Action item -
Leaving out the pictures, please reproduce exactly and only the lines from the one that contains "Viewport: 1568px width, 670px height." through the last line below.

Available records -
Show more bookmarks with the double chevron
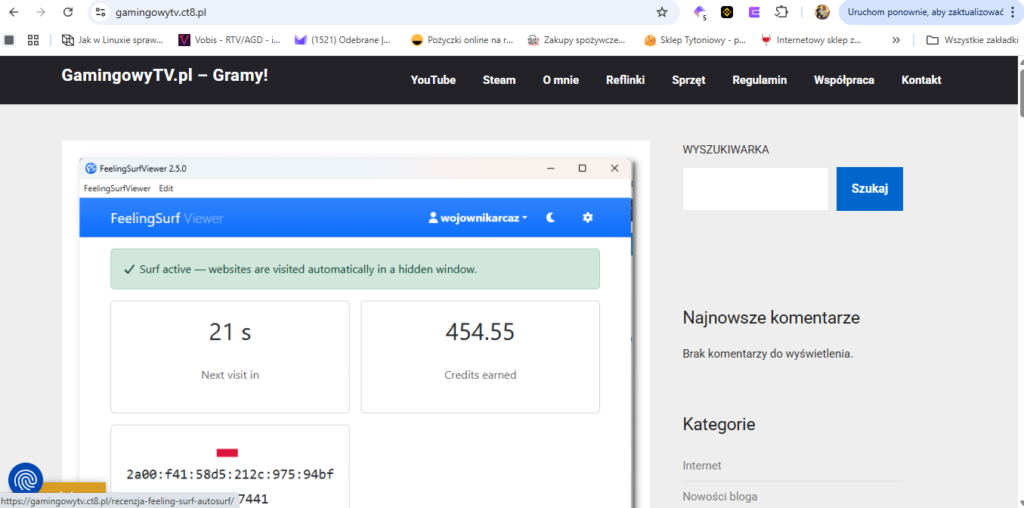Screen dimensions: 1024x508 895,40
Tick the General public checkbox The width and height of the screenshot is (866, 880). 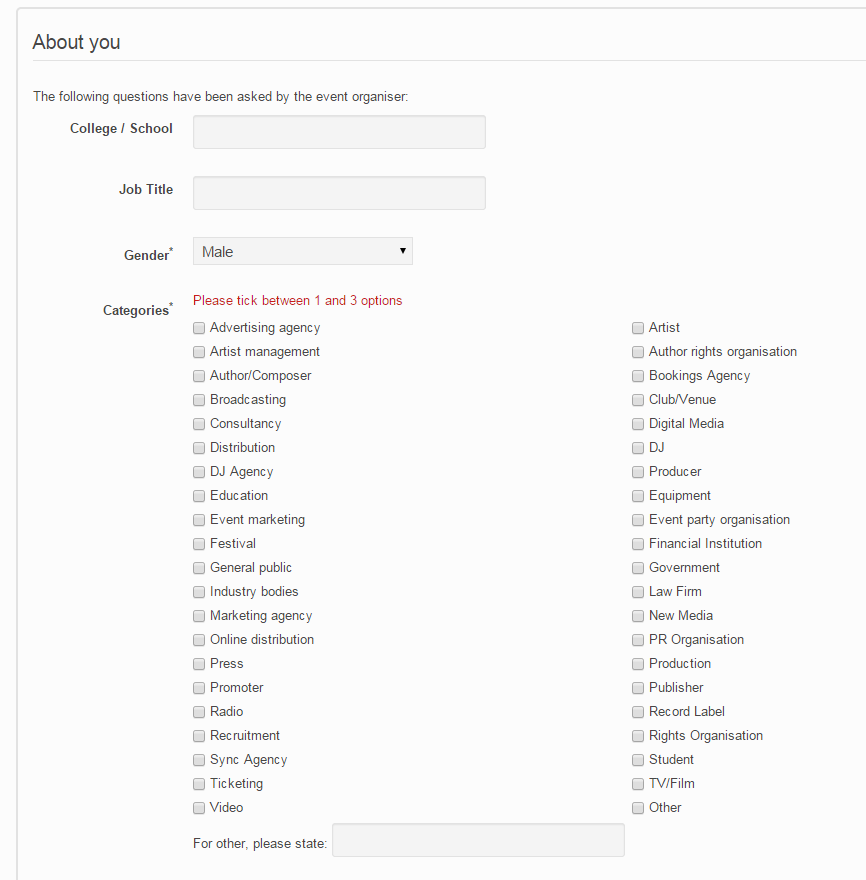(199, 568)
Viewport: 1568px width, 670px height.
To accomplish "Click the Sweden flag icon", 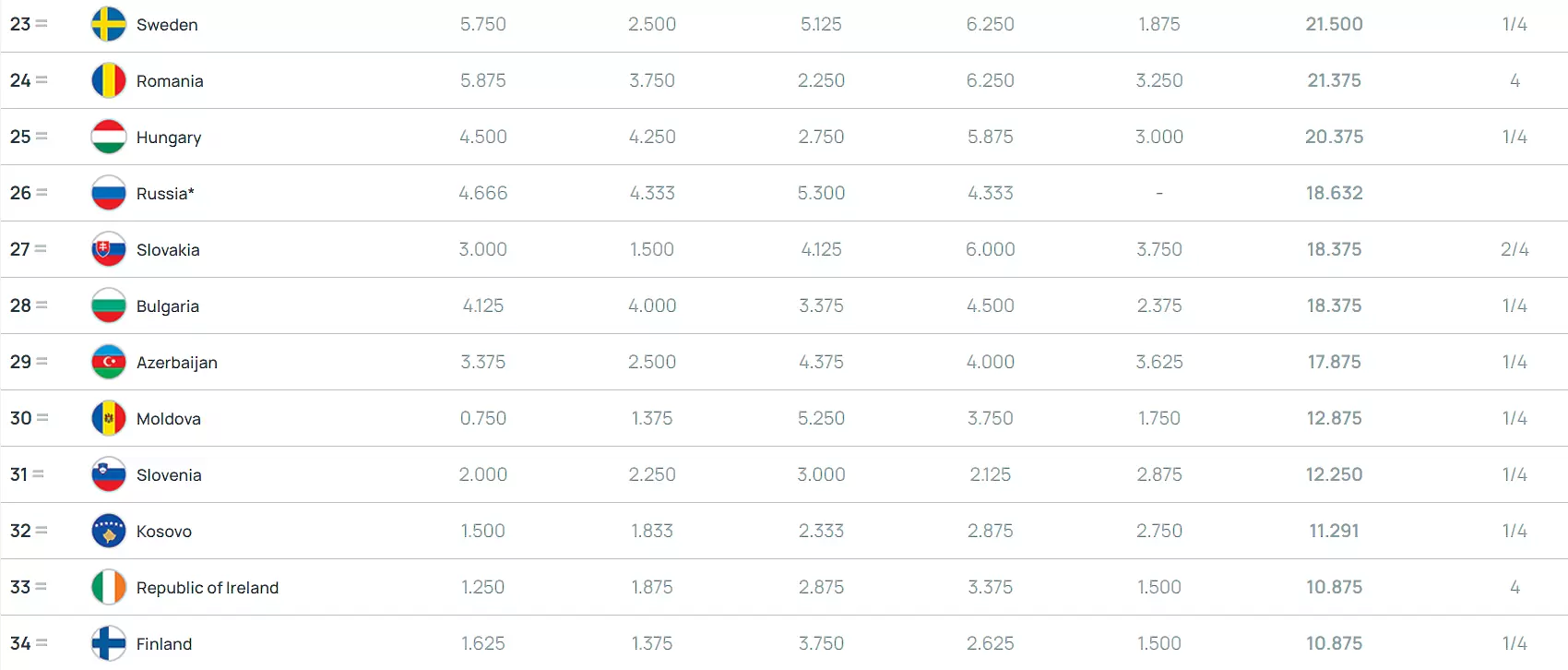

Result -
Viewport: 1568px width, 670px height.
To accomplish "Click the Sweden flag icon", 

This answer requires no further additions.